Troubleshooting Answers

Troubleshooting Answer Snippets

This guide provides you with frequently seen issues and general guidelines on troubleshooting the Answers feature in a SearchAssist application when you do not receive any answer in response or receive an incorrect answer where the response does not match the expected answer. 

Note that values for specific configurations discussed below may vary depending on the application’s requirements, the format of the ingested data, and other unique application characteristics. Understanding the application’s architecture and requirements is essential to ensure precise answers. 

CASE 1: No Answers are received as a response

When you do not see any answers in the response, follow the steps listed below to troubleshoot the setup. 

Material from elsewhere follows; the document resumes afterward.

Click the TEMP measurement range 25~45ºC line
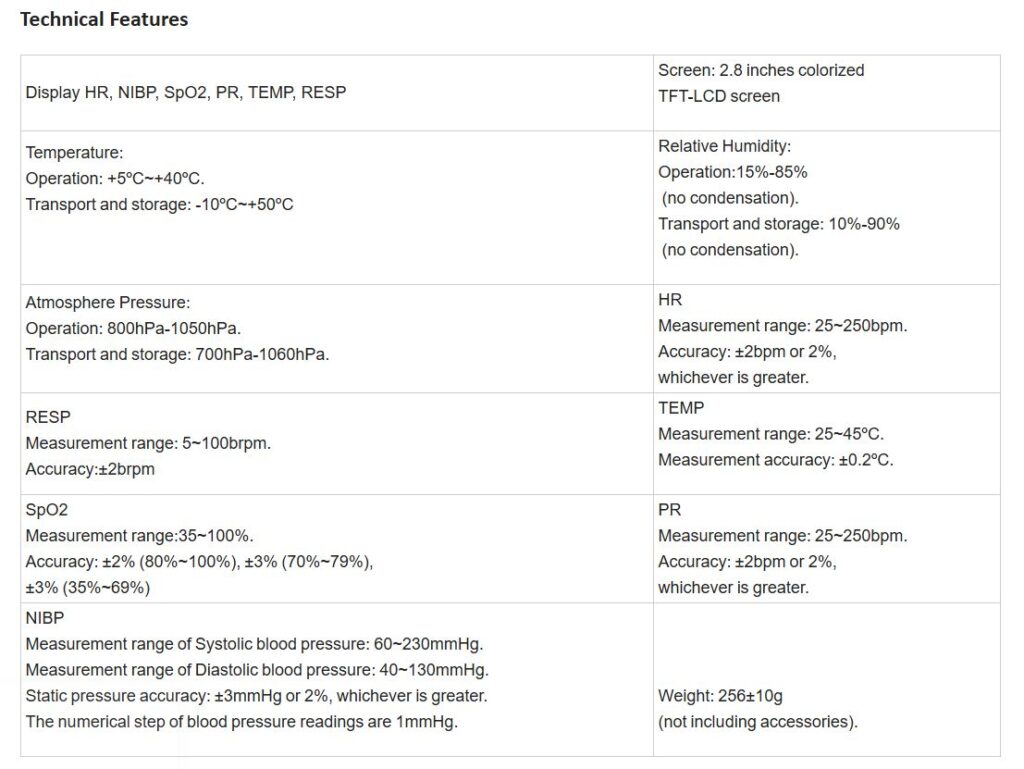This screenshot has height=769, width=1024. [x=771, y=434]
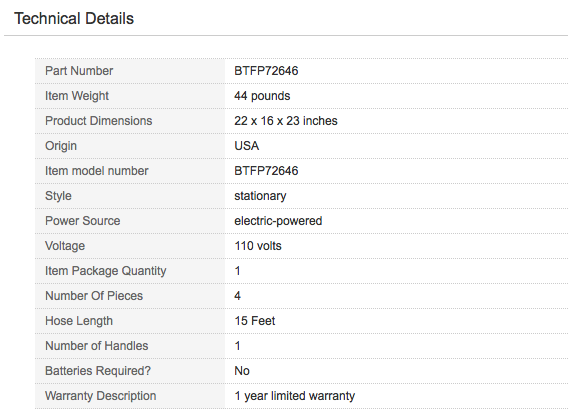Viewport: 568px width, 417px height.
Task: Select the Item Package Quantity label
Action: [x=106, y=271]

  • Verify LLM Integration. 
      1. Check for any connectivity issues or credential errors, ensuring that the necessary connections are properly established.
  • Verify the Answer Models enabled
      1. Make sure that Answer Snippets are enabled in the application settings.
      2. Ensure that the configurations for the answer snippets for enabled models are set correctly. 
  • Verify chunks 
      1. Use the chunk browser to check if chunks are generated from relevant ingested data. In case the chunks are not generated, train the application. When data is synced from connectors at regular intervals, or a web crawl is scheduled at regular intervals, there may be data that the application is not trained with. In such cases, training the application will create chunks from the latest data as well. 
  • Verify Prompt
    1. Ensure that the Prompt is correctly set and directs LLM to return the expected response.

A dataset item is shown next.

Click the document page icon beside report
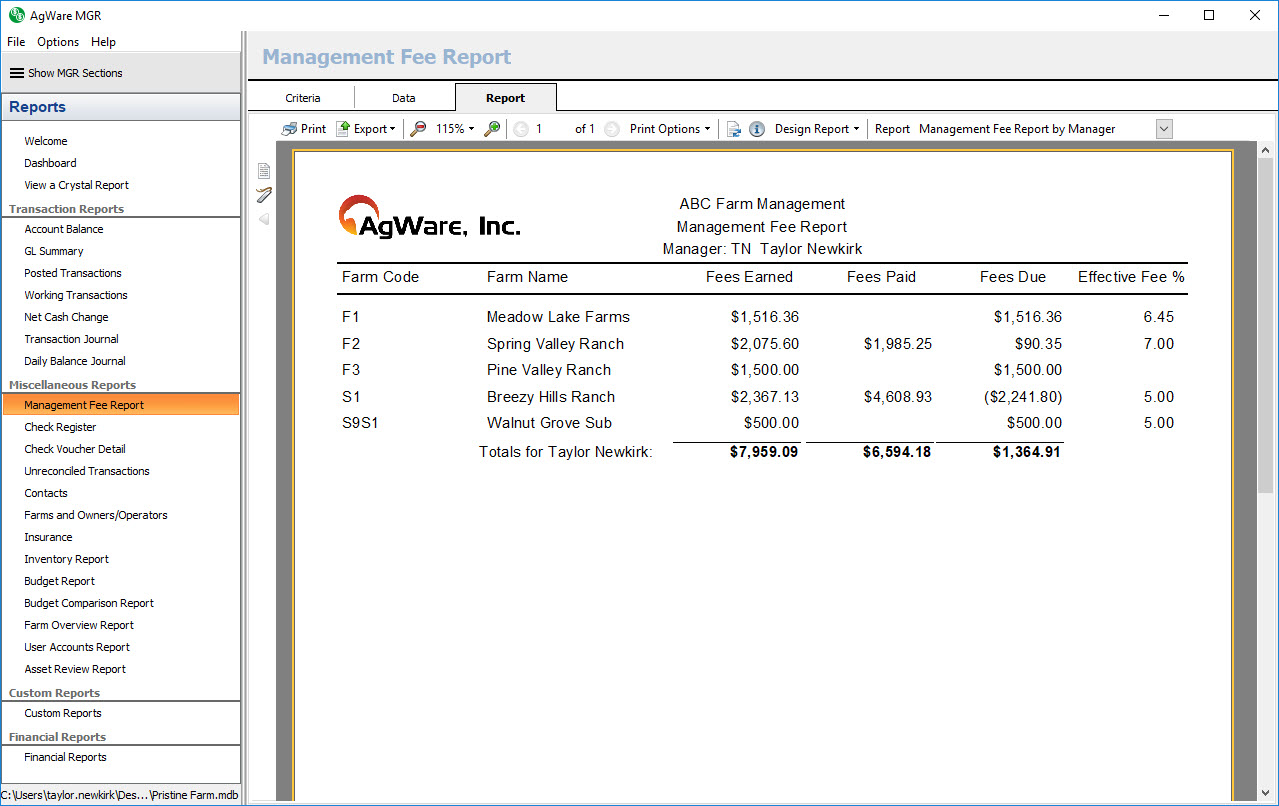1279x806 pixels. click(x=264, y=171)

CASE 2: Incorrect Answer received as a response

When you receive answers in response to your queries but the answers are not as expected, follow the steps listed below to troubleshoot the issue.

  • Verify Chunks
    1. Go to the Chunk Browser and examine the extracted content from the ingested data. Verify that the content is being accurately extracted and check if the relevant information you are searching for is included in the extracted content. In case the chunks from a specific source data are missing, train the application again. 
    2. Next, use the Debug tool to investigate the chunks being sent to LLM. If no chunks are qualifying, consider adjusting the similarity threshold to include more relevant content and repeat the test query.
  • Adjust Answer Model properties 
    1. Verify the properties of the answer model that is enabled are set correctly, like the similarity score, weights, etc. Understand the config parameters and experiment with their values to get the desired response. 
    2. Review the prompt for any possible errors or misunderstandings in interpretation, and try editing the prompt. Write clear and concise instructions in the prompt. Adhere to the rules of defining a prompt. 
  • Fine Tune Properties
    1. Use Beta features to experiment with chunk size and chunk overlap. 
    2. Customize the response length using beta features to limit the number of tokens in the answer. 
    3. Optimize embeddings by selecting vector fields and enabling vector search.
               Note that some of these settings may depend on the LLM models and can affect the overall LLM costs.  
  • Verify Business Rules
    1. Ensure that the business rules are modifying the results as expected. Business rules can modify outcomes by filtering, boosting, or hiding specific documents or chunks.